# [The exercise]
From the San Francisco street car thread below, copy word for word the passage that opens with the words "Not to play" and closes with "Neat looking stuff.".

# San Francisco street Car



## aceinspp (Jan 2, 2008)

I started on building my Occre street car kit. It will also be powered. The powered tuck kit also has to be assembled. The build is very time consuming as a lot of the bencheds have to be built board by board. So her is where I'm at for now Into 12 hrs of build so far. Later RJD


----------



## vsmith (Jan 2, 2008)

Neat, I saw these kits on Ebay, wanted to see how they went together.


----------



## docwatsonva (Jan 2, 2008)

That's quite impressive. I have one of the Accucraft models. It will be interesting to see how they compare. I've never knew about these kits. What scale are they and what is the Ebay reference?

Doc


----------



## peter bunce (Dec 29, 2007)

Hi, 

The scale is 1/24th and inn the USA they are sold by http://www.modelexpo-online.com/search.asp?SKW=OCCRE cat1_VW [email protected] which shows the range; they are Spanish in origin, and the proce is $269, plus the motor whic needs bothe the motor and the kit to fit it into before fitting it into the tram.

No connection with the above - I am in the UK.

Yours Peter.


----------



## docwatsonva (Jan 2, 2008)

Thanks Peter,

That answers my questions. The Accucraft model is also 1:24 so they should be similar. Still will be an interesting project to follow.

Doc


----------



## Jerry Barnes (Jan 2, 2008)

I've heard they are pretty delicate. I've seen them sell on ebay for a good price.


----------



## aceinspp (Jan 2, 2008)

Did not buy mine on evil bay got it through National RR museum. Good price. No more delicate than some of the USAT stuff. Actually better than I thought. Later RJD


----------



## Pete Thornton (Jan 2, 2008)

The Accucraft model is also 1:24 so they should be similar 
The SF Cable Cars use 3' 6" gauge, so 1/24th is correct for gauge 1 track. Lots of dollhouses to line the streets ?


----------



## aceinspp (Jan 2, 2008)

Well got a bit more done on the street car. A note to folks that also may buy this kit. Make sure to read ahead in the instructions as there are some steps that are incorrect and can cause you extra work. Here are afew more pics. Later RJD









Notice the bars on the windows. these all have to be cut to fit and spaced correctly. Time consuming








Front added on.


----------



## joe rusz (Jan 3, 2008)

Not to play Mr Crabby, but it's a cable car. When I saw "street car," I thought of a trolley, the kind that is powered by electric motors that draw their power from overhead wires. San Francisco has an incredible collection of vintage trolleys and PCC cars that run along the Embarcadero. But the city also has cable cars, which are unique to SF. They're unpowered and are pulled along by cables that run under the streets. The motorman pulls on one of those levers (the other one is the brake), which allows a thingy underneath to grab onto the cable. 

Other than that, nice looking project!


----------



## joe rusz (Jan 3, 2008)

Here's a link to OcCre showing their various trams and the cable car. Neat looking stuff. 

http://www.occre.com/index.php?option=com_productos&task=listcat&id_cat=18&Itemid=30&lang=en


----------



## manitouguy (Oct 4, 2008)

yes very neat to see, i also saw these on ebay and was curious 

i designed my version in 1/32 scale in google sketchup and laser cut in basswood - if any are interested i too could start a thread on my version?

# [Data segment]

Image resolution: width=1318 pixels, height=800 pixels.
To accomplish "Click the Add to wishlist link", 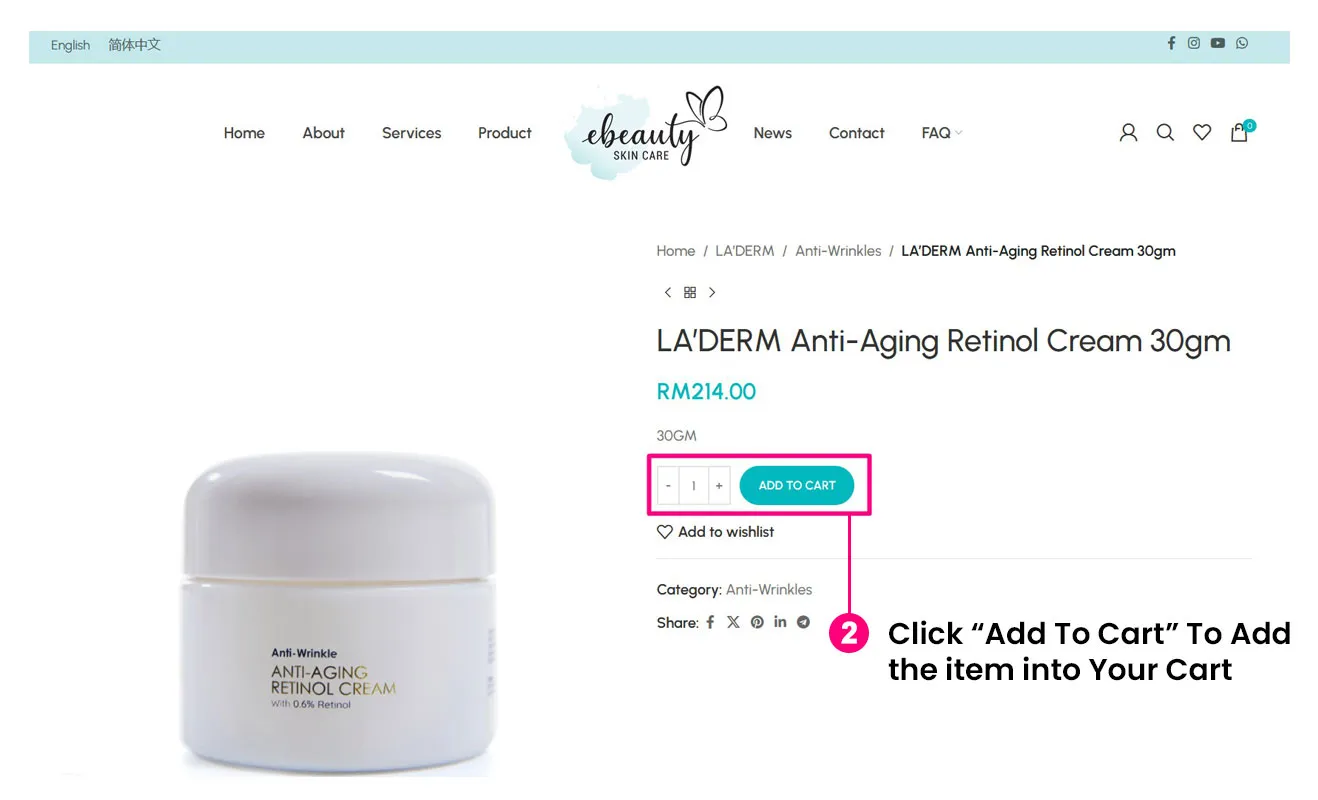I will [715, 532].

# [Worked answer]
Not to play Mr Crabby, but it's a cable car. When I saw "street car," I thought of a trolley, the kind that is powered by electric motors that draw their power from overhead wires. San Francisco has an incredible collection of vintage trolleys and PCC cars that run along the Embarcadero. But the city also has cable cars, which are unique to SF. They're unpowered and are pulled along by cables that run under the streets. The motorman pulls on one of those levers (the other one is the brake), which allows a thingy underneath to grab onto the cable. 

Other than that, nice looking project!


----------



## joe rusz (Jan 3, 2008)

Here's a link to OcCre showing their various trams and the cable car. Neat looking stuff.